Meditazione e immersioni

La maggior parte dei subacquei sperimenta stati di tensione prima o nel corso di un’immersione. Questo è del tutto normale: ci tuffiamo in un mondo che non ci appartiene, dove molte cose possono andare male. I principianti spesso si sentono inadeguati o insicuri tra subacquei più esperti, e al tempo stesso hanno paura di ammetterlo.

L’ansia non riguarda però solo i principianti, ma anche i subacquei esperti. A volte basta avere mal di mare mentre si raggiunge il punto di immersione, o che sia trascorso molto tempo dall’ultima immersione. Inoltre, i momenti prima di un tuffo possono essere concitati, soprattutto se ci si trova in un gruppo numeroso. Tutti devono sbrigarsi: indossare le attrezzature, controllare quelle del compagno, assicurarsi che gli erogatori funzionino correttamente. Poi è il momento di entrare in acqua ma, se la barca balla, è più facile a dirsi che a farsi.
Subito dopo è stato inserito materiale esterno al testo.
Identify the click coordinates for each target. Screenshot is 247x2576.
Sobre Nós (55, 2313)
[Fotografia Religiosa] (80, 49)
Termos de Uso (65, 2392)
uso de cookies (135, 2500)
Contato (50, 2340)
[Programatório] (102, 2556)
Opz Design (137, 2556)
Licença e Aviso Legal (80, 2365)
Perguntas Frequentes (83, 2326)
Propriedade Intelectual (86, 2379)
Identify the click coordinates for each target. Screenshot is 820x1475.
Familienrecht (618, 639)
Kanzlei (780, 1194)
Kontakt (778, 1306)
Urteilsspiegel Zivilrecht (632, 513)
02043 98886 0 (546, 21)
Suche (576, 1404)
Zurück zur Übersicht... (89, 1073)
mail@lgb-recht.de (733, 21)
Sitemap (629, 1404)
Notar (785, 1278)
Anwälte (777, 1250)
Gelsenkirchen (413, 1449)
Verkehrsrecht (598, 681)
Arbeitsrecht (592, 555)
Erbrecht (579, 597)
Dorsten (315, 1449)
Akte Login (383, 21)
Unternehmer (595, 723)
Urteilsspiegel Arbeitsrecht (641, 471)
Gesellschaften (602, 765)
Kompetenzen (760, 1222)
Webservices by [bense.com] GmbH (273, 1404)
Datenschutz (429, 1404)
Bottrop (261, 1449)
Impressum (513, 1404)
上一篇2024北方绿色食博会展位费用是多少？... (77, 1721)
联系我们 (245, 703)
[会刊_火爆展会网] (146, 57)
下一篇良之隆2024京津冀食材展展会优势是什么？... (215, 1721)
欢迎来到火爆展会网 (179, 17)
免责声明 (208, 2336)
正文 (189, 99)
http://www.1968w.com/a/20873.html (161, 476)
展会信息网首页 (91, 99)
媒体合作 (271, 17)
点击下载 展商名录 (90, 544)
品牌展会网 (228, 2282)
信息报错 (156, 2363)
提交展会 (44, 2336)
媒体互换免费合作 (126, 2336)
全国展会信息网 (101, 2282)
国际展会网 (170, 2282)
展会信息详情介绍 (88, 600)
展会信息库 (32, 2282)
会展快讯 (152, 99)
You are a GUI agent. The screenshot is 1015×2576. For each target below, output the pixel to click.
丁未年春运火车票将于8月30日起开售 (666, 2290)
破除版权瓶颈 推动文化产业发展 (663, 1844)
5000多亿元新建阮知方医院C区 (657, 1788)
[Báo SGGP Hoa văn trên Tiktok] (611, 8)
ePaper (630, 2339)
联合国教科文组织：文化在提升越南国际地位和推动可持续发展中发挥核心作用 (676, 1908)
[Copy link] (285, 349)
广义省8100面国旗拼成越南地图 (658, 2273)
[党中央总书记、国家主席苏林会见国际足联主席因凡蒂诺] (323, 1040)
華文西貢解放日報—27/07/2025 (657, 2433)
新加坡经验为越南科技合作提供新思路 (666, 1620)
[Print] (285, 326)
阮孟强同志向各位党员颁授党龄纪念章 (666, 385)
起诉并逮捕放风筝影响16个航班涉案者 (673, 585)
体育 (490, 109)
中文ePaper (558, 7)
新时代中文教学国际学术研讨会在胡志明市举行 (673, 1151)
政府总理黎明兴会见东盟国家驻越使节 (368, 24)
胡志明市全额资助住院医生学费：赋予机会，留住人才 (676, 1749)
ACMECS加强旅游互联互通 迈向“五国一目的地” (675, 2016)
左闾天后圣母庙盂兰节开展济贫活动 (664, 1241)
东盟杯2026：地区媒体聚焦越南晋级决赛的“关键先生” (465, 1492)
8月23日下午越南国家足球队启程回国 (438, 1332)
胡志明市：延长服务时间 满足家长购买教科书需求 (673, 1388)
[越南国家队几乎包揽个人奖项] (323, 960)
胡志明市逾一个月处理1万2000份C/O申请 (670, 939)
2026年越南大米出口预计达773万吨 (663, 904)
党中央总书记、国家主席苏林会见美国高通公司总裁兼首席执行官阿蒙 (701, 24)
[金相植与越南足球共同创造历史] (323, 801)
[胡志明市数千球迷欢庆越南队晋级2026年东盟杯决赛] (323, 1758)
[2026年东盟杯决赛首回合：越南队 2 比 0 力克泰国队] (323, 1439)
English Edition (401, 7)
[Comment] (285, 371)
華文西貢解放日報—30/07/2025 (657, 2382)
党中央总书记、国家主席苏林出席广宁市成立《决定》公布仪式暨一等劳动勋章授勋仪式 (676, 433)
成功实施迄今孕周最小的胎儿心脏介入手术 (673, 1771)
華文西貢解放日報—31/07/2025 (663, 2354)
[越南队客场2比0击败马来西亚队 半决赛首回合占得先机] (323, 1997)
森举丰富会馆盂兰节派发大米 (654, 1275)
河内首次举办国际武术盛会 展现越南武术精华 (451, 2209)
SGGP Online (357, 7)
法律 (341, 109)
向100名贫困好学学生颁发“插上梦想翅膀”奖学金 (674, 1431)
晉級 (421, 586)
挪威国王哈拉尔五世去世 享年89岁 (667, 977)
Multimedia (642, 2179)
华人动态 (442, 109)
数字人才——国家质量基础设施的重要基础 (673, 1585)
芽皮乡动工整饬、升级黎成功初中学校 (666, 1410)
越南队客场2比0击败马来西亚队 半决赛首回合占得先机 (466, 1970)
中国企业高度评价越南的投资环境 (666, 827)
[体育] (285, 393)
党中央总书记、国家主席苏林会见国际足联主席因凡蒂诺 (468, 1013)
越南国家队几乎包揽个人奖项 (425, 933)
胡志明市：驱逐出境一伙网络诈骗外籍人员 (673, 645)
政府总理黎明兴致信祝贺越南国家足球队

Quando finalmente il gruppo è riunito, bisogna scendere sotto la superficie. Dopo tutto, nessuno vuole essere quel subacqueo solitario che galleggia come un tappo di sughero mentre gli altri aspettano con impazienza qualche metro più sotto.

Ciascuna di queste fasi può essere motivo di stress per i subacquei meno esperti, e questo ancora prima che inizi l’immersione. Un po’ di tensione non fa male: è parte delle emozioni della subacquea e può anzi essere buona cosa, ci rende attenti e più presenti al momento. Ma se quel po’ di tensione diventa paura venti metri sotto la superficie, è facile che si trasformi in panico. Il panico uccide i subacquei.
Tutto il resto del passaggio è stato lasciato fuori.